Дробок взял под навесом топор, вынул из сена, из тайника, два яблока и уличкой, сжатой с двух сторон изгородями, зашагал на конюшню. Вся уличка усыпана желудями — как раз наступила пора, когда они сыплются с дубов, как град.

Разговоры про совхоз выбили Дробка из привычной колеи, и теперь, в погожую, теплую осень, когда надо свозить с поля солому или вывозить на поле навоз, он заботился о домашних делах, за которые обычно берется в слякоть или в первые дни зазимка, когда земля уже подмерзла, а санная дорога еще не установилась, и в колхозе мало работы.

Миновав конюшню, Дробок идет на пашню — там, рассыпавшись меж почерневших, обожженных пастухами пней, пасутся, пофыркивая, неспутанные кони. Уже развиднелось, в ближнем олешнике трещали сороки, на выбитой, но по-летнему зеленой траве — капельки росы. Гнедой, почуяв хозяина, от травы все же не оторвался — стрижет ушами да проворно помахивает хвостом. Дробок взял коня за гриву и повел на конюшню.

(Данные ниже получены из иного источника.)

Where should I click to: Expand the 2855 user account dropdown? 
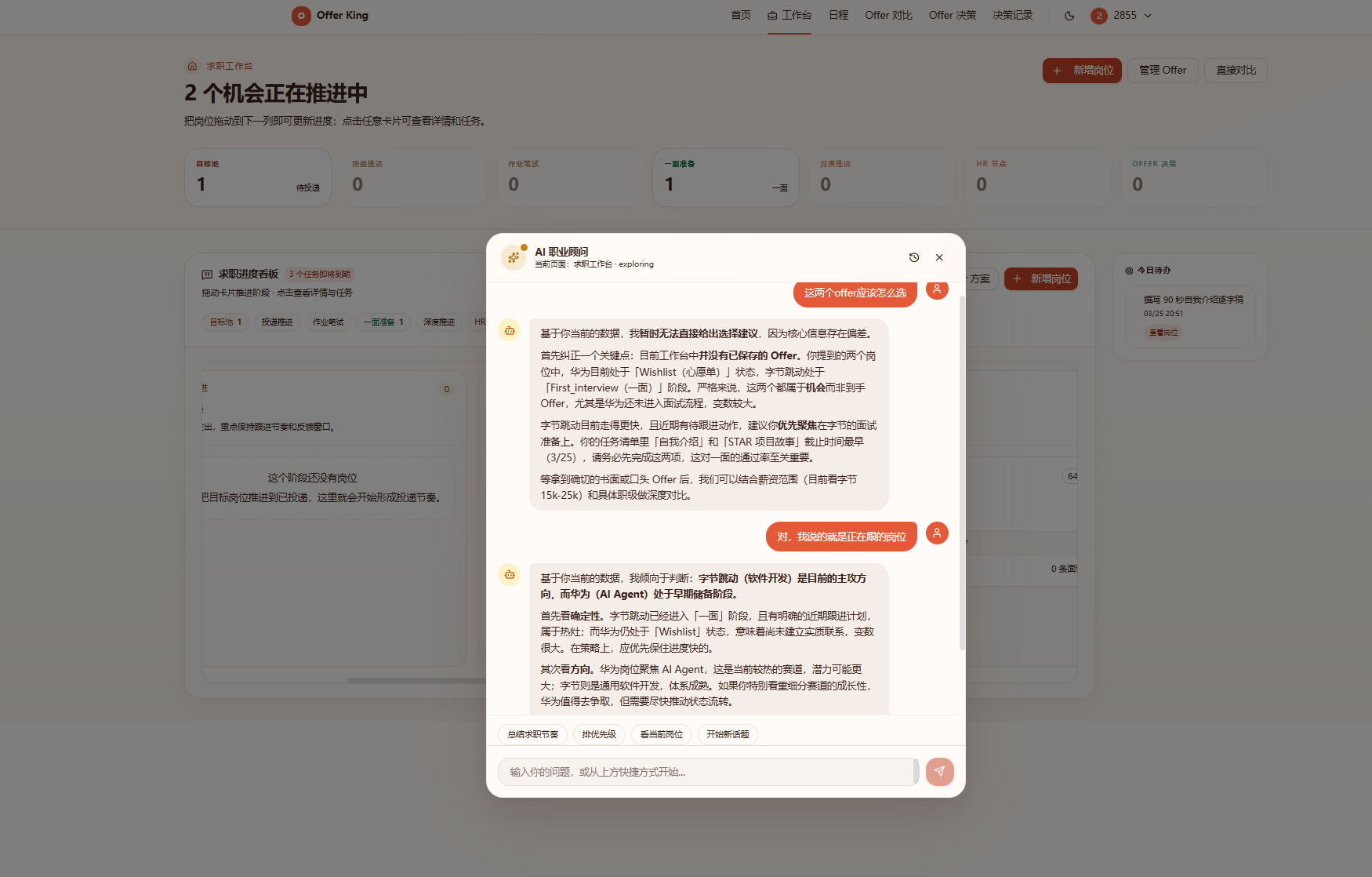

Скрипит ворот колодца — Адам Щасный наливает в желоб воду. Гнедой долго, жадно пьет, потом начинает дурить — набирает воды и, смешно вытянув губы, ощерившись, пырскает. Такое он может проделать несколько раз, однако Дробок не дает коню долго дурить, ведет его к телеге, запрягает, и уже когда выезжает со двора, Адам отзывается первыми после обычных «добрый день» словами:

— Так как же, Александрович, переходим в рабочий класс?

— Как-то будет, — отвечает Дробок. — Живут люди и в совхозе. Работать всюду надо…

По хмурому, татарского вида лицу Адама трудно догадаться, доволен он или нет. Впрочем, он всегда такой, и Дробок знает наверное, что Щасный не может радоваться тому, что скоро станет совхозовцем, ибо он уже всю войну работал на заводе, на Урале, даже, говорят, каким-то десятником был.

Дробок трогает вожжами коня, выезжает на дорогу. Гнедой, зная характер хозяина, трусит рысцой — колеса громко тарахтят, подскакивают на старых, выбитых корнях.

Дорога в лес, куда едет Дробок, пересекает вырубку. Еще на его памяти, лет сорок тому назад, на этом месте стояла дубрава — десятин пятьсот, если не больше. Дубы валили дуром — кому надо и кому не надо, — и теперь сплошь, аж до соседней деревни Кочерги, стоят замшелые пни.